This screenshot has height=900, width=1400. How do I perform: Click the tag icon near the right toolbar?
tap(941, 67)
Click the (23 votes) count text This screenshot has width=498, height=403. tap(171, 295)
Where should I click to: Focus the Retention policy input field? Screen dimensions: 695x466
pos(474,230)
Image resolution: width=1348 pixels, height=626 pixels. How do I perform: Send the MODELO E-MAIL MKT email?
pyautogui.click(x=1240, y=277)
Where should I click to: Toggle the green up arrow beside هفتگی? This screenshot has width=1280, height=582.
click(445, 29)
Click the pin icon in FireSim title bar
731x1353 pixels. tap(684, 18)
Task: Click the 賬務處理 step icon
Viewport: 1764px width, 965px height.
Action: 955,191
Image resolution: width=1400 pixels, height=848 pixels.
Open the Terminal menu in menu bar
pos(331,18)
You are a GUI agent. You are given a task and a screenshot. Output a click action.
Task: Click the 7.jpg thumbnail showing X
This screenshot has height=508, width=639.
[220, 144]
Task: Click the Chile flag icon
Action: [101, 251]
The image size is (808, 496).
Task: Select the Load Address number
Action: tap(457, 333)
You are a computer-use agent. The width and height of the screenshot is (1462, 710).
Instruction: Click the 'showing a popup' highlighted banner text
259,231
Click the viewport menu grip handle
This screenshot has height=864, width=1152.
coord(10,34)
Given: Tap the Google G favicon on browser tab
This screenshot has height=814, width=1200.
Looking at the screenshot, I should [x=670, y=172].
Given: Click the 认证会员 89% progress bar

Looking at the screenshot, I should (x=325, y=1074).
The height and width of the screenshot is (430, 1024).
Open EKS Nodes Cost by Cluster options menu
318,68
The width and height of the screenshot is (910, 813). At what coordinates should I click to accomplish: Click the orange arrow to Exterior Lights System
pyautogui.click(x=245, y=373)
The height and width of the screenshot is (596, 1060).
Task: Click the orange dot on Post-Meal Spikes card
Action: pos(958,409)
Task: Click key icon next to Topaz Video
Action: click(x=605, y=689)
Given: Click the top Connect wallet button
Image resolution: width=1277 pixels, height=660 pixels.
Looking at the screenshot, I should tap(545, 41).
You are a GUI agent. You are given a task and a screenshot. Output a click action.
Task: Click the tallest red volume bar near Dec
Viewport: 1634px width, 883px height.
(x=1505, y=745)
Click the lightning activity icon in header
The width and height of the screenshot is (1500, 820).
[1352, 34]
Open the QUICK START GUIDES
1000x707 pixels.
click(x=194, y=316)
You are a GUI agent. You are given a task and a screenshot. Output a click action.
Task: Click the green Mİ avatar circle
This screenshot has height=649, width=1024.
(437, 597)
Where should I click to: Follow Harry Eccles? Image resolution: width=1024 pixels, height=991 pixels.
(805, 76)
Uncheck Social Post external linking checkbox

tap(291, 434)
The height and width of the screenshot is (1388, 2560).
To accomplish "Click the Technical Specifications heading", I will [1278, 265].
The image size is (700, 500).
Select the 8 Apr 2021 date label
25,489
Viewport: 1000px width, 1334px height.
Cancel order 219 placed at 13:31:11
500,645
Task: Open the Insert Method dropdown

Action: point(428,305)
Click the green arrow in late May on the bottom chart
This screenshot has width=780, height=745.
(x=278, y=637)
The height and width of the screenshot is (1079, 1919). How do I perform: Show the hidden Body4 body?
-- -- --
TASK DETAILS: Type out the material again, matching every line.

EXERCISE RESPONSE:
This screenshot has height=900, width=1400. How do I perform: Click the tag icon near the right toolbar?
tap(941, 67)
Click the (23 votes) count text This screenshot has width=498, height=403. tap(171, 295)
Where should I click to: Focus the Retention policy input field? Screen dimensions: 695x466
pos(474,230)
Image resolution: width=1348 pixels, height=626 pixels. How do I perform: Send the MODELO E-MAIL MKT email?
pyautogui.click(x=1240, y=277)
Where should I click to: Toggle the green up arrow beside هفتگی? This screenshot has width=1280, height=582.
click(445, 29)
Click the pin icon in FireSim title bar
731x1353 pixels. tap(684, 18)
Task: Click the 賬務處理 step icon
Viewport: 1764px width, 965px height.
Action: 955,191
Image resolution: width=1400 pixels, height=848 pixels.
Open the Terminal menu in menu bar
pos(331,18)
You are a GUI agent. You are given a task and a screenshot. Output a click action.
Task: Click the 7.jpg thumbnail showing X
This screenshot has height=508, width=639.
[220, 144]
Task: Click the Chile flag icon
Action: [101, 251]
The image size is (808, 496).
Task: Select the Load Address number
Action: tap(457, 333)
You are a computer-use agent. The width and height of the screenshot is (1462, 710).
Instruction: Click the 'showing a popup' highlighted banner text
259,231
Click the viewport menu grip handle
This screenshot has height=864, width=1152.
coord(10,34)
Given: Tap the Google G favicon on browser tab
This screenshot has height=814, width=1200.
Looking at the screenshot, I should [x=670, y=172].
Given: Click the 认证会员 89% progress bar

Looking at the screenshot, I should (x=325, y=1074).
The height and width of the screenshot is (430, 1024).
Open EKS Nodes Cost by Cluster options menu
318,68
The width and height of the screenshot is (910, 813). At what coordinates should I click to accomplish: Click the orange arrow to Exterior Lights System
pyautogui.click(x=245, y=373)
The height and width of the screenshot is (596, 1060).
Task: Click the orange dot on Post-Meal Spikes card
Action: pos(958,409)
Task: Click key icon next to Topaz Video
Action: click(x=605, y=689)
Given: Click the top Connect wallet button
Image resolution: width=1277 pixels, height=660 pixels.
Looking at the screenshot, I should tap(545, 41).
You are a GUI agent. You are given a task and a screenshot. Output a click action.
Task: Click the tallest red volume bar near Dec
Viewport: 1634px width, 883px height.
(x=1505, y=745)
Click the lightning activity icon in header
The width and height of the screenshot is (1500, 820).
[1352, 34]
Open the QUICK START GUIDES
1000x707 pixels.
click(x=194, y=316)
You are a GUI agent. You are given a task and a screenshot. Output a click action.
Task: Click the green Mİ avatar circle
This screenshot has height=649, width=1024.
(437, 597)
Where should I click to: Follow Harry Eccles? Image resolution: width=1024 pixels, height=991 pixels.
(805, 76)
Uncheck Social Post external linking checkbox

tap(291, 434)
The height and width of the screenshot is (1388, 2560).
To accomplish "Click the Technical Specifications heading", I will [1278, 265].
The image size is (700, 500).
Select the 8 Apr 2021 date label
25,489
Viewport: 1000px width, 1334px height.
Cancel order 219 placed at 13:31:11
500,645
Task: Open the Insert Method dropdown

Action: point(428,305)
Click the green arrow in late May on the bottom chart
This screenshot has width=780, height=745.
(x=278, y=637)
The height and width of the screenshot is (1079, 1919). How do I perform: Show the hidden Body4 body?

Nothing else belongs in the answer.